=== Begin Enclosure ===

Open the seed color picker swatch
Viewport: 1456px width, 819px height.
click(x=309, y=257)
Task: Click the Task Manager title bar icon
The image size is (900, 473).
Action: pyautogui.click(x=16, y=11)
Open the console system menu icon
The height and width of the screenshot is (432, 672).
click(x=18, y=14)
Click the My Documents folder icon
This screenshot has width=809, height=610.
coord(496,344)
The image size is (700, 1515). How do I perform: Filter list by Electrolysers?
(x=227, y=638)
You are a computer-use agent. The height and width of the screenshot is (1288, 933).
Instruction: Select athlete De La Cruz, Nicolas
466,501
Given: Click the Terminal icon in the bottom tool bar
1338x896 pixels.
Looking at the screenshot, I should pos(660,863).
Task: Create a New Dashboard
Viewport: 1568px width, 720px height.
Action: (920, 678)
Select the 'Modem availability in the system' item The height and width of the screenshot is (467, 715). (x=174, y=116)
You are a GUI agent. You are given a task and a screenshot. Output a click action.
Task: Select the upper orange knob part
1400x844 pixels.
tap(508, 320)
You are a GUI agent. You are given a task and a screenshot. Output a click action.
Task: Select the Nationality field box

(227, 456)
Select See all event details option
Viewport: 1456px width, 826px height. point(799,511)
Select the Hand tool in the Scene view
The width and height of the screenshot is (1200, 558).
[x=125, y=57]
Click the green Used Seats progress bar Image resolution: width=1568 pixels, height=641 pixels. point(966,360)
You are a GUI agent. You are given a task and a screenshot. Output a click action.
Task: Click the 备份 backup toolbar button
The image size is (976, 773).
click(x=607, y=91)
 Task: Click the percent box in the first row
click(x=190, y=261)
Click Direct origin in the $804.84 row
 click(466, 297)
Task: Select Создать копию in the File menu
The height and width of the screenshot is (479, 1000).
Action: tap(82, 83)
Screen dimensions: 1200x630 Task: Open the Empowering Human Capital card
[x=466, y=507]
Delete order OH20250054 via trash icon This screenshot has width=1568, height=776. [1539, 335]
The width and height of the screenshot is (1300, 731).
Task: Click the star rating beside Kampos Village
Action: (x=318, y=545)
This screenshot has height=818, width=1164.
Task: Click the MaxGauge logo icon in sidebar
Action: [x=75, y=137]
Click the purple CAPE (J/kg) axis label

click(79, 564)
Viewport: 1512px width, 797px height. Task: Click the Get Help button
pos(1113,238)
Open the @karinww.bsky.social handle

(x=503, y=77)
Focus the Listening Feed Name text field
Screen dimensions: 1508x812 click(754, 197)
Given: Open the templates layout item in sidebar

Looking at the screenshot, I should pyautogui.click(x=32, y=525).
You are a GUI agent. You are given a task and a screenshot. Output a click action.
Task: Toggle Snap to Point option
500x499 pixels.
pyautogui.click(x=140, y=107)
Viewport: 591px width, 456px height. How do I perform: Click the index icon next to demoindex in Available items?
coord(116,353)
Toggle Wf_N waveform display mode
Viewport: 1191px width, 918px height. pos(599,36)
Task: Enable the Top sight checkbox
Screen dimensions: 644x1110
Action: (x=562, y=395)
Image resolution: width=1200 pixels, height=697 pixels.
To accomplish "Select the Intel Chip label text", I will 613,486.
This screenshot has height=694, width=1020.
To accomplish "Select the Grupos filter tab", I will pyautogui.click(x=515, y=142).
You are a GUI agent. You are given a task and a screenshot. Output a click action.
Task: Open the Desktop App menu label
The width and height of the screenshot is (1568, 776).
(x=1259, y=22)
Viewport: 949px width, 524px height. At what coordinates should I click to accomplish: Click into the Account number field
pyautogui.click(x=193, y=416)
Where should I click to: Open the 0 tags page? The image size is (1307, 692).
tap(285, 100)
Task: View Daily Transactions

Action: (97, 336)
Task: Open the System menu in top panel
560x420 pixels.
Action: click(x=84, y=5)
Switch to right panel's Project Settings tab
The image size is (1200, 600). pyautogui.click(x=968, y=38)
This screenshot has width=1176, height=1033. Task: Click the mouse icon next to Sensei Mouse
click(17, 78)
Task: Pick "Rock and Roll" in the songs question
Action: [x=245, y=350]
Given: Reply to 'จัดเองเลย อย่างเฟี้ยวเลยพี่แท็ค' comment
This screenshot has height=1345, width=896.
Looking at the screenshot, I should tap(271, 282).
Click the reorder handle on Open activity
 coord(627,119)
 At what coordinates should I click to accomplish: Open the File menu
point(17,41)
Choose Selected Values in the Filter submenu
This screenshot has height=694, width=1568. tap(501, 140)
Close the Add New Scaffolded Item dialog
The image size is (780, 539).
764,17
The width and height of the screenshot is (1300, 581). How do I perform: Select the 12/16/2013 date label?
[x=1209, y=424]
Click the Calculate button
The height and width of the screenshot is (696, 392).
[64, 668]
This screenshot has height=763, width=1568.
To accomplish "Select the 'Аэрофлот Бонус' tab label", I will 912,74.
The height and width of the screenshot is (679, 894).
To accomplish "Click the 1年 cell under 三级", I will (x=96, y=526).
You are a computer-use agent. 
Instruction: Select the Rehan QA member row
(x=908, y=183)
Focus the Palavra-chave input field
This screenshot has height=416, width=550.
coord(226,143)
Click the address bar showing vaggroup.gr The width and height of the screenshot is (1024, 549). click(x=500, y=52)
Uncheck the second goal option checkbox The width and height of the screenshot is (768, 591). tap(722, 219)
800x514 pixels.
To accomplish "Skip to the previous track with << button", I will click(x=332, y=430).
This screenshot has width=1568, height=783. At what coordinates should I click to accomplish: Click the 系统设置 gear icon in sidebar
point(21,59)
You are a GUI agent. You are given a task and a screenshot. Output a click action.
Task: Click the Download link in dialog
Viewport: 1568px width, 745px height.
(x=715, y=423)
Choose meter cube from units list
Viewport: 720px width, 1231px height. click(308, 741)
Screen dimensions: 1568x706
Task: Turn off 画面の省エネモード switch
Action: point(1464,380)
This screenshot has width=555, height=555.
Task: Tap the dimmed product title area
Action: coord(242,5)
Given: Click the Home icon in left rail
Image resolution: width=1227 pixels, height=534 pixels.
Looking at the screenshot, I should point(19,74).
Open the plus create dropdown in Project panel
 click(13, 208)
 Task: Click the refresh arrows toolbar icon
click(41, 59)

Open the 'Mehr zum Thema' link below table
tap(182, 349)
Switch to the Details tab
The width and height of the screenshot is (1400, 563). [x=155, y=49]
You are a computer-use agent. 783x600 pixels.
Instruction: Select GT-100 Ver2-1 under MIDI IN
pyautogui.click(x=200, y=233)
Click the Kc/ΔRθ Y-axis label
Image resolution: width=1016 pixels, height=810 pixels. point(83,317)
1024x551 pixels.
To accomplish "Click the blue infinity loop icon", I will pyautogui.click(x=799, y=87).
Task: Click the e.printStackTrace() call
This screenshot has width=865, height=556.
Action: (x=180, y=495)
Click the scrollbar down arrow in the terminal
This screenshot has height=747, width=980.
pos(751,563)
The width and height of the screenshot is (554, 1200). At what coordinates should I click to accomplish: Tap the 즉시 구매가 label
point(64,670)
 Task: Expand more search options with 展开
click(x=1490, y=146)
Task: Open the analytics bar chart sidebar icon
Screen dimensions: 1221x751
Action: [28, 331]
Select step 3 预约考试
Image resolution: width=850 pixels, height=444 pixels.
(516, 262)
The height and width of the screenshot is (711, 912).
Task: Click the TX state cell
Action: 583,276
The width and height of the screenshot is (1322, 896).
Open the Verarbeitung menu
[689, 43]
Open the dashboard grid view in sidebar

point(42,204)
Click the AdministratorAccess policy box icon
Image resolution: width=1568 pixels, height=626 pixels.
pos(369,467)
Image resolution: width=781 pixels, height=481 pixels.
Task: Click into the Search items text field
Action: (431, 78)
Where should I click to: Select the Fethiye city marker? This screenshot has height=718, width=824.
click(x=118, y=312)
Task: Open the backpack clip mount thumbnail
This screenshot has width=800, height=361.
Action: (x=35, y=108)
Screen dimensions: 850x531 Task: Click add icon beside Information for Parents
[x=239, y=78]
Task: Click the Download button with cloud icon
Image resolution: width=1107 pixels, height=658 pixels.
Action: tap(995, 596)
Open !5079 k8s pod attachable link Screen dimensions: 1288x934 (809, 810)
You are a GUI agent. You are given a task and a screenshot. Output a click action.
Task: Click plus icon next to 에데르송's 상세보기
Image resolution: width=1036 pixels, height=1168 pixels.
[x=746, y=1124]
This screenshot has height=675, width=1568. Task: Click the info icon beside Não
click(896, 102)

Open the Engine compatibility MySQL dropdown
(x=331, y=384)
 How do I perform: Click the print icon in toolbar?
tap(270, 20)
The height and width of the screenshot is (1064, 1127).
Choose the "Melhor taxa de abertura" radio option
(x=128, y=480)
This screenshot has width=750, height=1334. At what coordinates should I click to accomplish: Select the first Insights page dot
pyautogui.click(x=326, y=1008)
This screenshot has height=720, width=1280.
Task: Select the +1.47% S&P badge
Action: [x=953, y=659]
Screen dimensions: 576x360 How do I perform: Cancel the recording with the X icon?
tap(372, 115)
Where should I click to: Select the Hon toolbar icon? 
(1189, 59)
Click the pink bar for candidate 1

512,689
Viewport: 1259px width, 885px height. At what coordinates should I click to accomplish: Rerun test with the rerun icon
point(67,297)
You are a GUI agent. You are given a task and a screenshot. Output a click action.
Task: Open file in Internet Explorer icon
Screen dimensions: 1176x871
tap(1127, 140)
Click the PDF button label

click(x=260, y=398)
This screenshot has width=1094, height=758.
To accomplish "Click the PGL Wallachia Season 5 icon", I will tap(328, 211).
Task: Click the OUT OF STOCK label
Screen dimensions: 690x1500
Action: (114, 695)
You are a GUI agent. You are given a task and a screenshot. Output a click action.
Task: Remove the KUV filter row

=== End Enclosure ===

### EXERCISE DETAILS
Using the entries above, output exactly the lines between the line holding "Choose meter cube from units list" and the line holding "Given: Click the Home icon in left rail", end lines included, and nothing more.

### WRITTEN SOLUTION
Choose meter cube from units list
Viewport: 720px width, 1231px height. click(308, 741)
Screen dimensions: 1568x706
Task: Turn off 画面の省エネモード switch
Action: point(1464,380)
This screenshot has width=555, height=555.
Task: Tap the dimmed product title area
Action: coord(242,5)
Given: Click the Home icon in left rail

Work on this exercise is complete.